POV-Ray : Newsgroups : povray.off-topic : Euclidean infinite detail : Re: Euclidean infinite detail Server Time
28 Sep 2024 18:08:12 EDT (-0400)
  Re: Euclidean infinite detail  
From: clipka
Date: 28 Oct 2016 08:03:40
Message: <58133e9c$1@news.povray.org>
Am 28.10.2016 um 11:35 schrieb Stephen:

>> So this probably doesn't qualify as whatever Mike had in mind when
>> suggesting that "POV-Ray should support point clouds".
> 
> Are you sure we are talking about the same thing?

Pretty much so.

> It seems to me that df3's are point clouds.

Nope. DF3 is a voxel format, which is an entirely different beast.

You can think of a point cloud as just the bare vertices of a mesh, with
no triangles to connect them up. Each point is explicitly specified by
its set of coordinates, and the points are the primary data (although
additional attributes may be associated to them, such as colours).
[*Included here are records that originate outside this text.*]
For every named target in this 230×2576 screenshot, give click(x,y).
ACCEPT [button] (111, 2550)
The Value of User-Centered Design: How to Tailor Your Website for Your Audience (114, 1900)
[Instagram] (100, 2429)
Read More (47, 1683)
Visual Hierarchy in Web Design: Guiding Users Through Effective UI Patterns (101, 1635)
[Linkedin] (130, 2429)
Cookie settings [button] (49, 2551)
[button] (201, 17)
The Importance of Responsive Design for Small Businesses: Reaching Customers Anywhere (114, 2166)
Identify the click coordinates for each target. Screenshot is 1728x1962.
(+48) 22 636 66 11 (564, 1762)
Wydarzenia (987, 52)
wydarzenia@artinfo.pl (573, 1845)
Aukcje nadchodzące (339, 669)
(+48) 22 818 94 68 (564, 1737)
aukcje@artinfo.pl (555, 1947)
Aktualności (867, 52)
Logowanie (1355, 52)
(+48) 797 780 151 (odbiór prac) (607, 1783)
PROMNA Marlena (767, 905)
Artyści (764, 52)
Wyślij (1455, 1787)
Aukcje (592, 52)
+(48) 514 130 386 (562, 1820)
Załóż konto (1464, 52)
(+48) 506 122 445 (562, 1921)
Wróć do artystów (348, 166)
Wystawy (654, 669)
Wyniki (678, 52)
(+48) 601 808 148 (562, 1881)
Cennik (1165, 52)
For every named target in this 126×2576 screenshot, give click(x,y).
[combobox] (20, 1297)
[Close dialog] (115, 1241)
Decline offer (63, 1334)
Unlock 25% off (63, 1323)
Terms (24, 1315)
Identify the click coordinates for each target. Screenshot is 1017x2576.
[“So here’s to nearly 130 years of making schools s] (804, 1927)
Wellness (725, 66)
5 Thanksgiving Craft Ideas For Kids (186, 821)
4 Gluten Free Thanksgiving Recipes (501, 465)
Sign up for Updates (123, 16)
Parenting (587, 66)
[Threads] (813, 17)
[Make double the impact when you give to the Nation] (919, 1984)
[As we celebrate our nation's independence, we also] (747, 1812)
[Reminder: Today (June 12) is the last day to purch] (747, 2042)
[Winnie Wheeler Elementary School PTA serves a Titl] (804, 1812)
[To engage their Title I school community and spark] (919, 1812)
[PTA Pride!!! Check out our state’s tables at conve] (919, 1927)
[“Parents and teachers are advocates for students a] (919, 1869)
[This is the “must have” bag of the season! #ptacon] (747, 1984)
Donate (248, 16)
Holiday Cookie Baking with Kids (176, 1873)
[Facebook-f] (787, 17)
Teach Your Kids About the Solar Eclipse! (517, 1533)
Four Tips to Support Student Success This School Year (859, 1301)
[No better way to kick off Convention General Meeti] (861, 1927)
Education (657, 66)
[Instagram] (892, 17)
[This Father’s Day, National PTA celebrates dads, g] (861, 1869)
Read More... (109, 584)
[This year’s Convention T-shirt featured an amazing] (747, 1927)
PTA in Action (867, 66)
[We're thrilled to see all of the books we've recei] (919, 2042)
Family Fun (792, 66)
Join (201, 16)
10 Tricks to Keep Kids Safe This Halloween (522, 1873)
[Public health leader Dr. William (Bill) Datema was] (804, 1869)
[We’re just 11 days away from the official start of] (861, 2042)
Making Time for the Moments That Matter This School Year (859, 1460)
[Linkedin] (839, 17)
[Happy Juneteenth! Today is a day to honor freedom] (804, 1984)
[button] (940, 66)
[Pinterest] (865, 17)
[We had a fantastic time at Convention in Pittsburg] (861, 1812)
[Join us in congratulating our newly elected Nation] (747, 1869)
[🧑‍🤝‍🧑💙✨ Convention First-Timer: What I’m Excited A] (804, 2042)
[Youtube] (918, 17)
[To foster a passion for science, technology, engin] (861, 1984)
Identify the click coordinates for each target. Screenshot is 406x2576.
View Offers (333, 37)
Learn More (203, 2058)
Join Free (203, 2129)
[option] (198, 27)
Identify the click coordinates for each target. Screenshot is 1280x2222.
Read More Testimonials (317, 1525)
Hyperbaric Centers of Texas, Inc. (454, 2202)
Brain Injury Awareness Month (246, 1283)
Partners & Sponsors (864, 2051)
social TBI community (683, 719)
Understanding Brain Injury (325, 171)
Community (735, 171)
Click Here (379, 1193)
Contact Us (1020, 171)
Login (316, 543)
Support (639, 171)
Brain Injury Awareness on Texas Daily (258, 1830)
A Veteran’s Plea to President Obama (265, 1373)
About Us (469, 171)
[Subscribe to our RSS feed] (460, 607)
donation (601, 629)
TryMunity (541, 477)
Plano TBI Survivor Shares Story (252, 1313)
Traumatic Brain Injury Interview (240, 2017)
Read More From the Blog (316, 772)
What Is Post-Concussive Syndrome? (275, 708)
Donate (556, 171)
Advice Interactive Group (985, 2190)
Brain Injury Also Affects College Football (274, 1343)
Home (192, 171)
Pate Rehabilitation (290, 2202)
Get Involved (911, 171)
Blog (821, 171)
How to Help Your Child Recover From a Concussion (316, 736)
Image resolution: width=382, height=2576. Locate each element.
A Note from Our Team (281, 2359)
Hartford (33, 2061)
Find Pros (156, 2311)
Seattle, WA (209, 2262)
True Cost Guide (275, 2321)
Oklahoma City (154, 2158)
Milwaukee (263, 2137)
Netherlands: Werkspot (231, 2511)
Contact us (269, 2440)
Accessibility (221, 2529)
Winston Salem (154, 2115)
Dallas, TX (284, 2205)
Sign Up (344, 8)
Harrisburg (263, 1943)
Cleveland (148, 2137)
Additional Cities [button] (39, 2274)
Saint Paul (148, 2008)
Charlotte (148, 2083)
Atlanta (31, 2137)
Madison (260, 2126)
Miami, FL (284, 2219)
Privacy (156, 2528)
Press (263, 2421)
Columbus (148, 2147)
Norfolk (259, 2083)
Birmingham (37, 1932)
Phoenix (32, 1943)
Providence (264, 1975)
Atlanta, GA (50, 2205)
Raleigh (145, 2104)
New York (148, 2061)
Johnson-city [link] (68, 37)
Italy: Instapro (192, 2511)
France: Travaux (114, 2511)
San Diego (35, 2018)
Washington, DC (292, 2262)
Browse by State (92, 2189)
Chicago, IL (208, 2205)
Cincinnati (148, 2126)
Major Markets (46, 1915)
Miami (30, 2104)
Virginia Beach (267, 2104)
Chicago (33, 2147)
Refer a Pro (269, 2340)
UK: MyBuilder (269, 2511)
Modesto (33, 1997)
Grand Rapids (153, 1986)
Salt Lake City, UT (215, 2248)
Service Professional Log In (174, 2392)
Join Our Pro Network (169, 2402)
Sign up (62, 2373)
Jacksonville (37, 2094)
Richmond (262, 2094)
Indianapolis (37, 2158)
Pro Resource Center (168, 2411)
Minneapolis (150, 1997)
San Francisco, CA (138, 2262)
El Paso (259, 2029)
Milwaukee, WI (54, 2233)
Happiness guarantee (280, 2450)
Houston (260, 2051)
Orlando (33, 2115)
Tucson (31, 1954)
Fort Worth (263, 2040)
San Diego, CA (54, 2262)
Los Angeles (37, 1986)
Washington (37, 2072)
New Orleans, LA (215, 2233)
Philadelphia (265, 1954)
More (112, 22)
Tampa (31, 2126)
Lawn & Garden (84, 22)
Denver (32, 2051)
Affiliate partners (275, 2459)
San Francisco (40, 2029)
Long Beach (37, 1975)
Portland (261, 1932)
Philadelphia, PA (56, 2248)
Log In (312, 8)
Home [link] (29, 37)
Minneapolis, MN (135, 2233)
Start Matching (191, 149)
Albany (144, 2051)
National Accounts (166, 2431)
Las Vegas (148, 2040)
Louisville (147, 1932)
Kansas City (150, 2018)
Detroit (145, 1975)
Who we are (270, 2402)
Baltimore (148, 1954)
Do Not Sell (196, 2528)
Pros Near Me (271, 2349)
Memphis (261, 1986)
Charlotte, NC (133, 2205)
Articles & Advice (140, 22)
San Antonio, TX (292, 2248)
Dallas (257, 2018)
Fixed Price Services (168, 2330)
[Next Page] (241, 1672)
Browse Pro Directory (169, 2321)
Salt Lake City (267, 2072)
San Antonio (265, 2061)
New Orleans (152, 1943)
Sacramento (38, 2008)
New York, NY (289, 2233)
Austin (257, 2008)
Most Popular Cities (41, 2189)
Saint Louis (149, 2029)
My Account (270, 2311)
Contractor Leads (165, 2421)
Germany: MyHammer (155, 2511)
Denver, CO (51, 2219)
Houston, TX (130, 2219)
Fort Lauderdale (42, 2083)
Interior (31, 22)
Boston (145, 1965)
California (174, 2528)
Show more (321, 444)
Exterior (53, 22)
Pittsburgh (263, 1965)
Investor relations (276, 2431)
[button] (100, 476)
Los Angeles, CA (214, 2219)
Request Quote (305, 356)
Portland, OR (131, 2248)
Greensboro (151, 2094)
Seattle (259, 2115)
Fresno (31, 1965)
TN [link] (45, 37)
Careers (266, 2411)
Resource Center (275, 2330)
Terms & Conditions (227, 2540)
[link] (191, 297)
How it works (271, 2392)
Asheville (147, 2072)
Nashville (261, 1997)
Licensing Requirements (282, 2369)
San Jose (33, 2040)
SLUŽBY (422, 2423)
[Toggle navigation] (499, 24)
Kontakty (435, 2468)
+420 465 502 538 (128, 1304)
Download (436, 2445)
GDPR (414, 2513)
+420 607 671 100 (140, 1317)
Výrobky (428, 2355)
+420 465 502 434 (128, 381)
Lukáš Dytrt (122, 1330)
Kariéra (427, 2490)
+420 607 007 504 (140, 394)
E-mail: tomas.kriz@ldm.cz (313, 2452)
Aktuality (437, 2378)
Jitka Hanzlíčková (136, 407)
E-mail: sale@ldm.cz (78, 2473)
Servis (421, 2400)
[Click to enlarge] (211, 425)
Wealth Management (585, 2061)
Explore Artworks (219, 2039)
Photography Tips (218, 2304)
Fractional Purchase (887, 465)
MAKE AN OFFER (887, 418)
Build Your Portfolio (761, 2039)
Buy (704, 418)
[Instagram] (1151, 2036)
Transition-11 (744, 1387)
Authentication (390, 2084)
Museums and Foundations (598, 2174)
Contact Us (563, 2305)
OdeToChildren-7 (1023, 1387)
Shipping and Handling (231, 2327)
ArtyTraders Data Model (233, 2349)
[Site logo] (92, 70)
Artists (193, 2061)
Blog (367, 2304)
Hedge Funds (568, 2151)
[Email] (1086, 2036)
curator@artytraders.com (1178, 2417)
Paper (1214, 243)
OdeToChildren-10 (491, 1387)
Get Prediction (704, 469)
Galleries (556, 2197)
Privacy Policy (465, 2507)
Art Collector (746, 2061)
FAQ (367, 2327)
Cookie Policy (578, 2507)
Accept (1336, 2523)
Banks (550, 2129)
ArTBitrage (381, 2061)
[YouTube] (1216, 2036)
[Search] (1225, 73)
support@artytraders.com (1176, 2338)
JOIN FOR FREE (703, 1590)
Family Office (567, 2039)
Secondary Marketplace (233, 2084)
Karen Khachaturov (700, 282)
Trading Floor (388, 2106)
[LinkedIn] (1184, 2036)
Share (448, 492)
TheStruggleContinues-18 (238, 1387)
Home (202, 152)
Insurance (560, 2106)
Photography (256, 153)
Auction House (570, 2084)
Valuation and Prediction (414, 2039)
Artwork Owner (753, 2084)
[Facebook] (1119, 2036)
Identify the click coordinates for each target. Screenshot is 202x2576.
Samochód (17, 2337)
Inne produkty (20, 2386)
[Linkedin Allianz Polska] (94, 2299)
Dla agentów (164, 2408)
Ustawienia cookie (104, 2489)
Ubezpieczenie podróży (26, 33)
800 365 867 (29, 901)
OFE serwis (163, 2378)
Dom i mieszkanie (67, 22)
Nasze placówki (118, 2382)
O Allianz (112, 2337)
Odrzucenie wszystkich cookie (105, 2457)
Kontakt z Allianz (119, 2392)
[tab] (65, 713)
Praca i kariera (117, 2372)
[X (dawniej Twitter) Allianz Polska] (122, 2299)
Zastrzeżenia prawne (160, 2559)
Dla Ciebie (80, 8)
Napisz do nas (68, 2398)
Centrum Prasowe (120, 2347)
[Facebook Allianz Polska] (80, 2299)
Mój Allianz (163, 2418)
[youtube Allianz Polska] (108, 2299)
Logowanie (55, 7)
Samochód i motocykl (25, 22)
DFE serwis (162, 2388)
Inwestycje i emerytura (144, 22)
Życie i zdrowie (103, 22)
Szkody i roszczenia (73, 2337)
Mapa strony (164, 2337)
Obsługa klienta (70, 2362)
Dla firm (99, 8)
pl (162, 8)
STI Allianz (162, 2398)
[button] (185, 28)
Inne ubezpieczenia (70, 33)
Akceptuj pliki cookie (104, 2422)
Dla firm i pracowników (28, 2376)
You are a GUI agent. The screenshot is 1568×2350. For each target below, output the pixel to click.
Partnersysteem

Point
clouds are often used to represent an object's volume by providing
sample points on that object's surface (though there are also measuring
processes that generate data points all across a given volume), and this
type of point cloud data is often the raw output format of
professional-grade 3D scanning devices.

Voxel data, on the other hand, is the 3D equivalent of a pixel image: An
implicit regular grid of "volume pixels" (hence the term) covering a
(typically box-shaped) region in 3D space, and explicit attributes
associated with each and every voxel, with the attribute values
constituting the primary data. That data may represent pretty much
anything: Colour, pressure, heat, wind speed and direction, or whatever.
Representing an object's shape is just one possible application, in
which case each voxel's data will represent what portion of each voxel
falls inside the object's volume. Voxel data is almost always derived
from other input data (such as point clouds).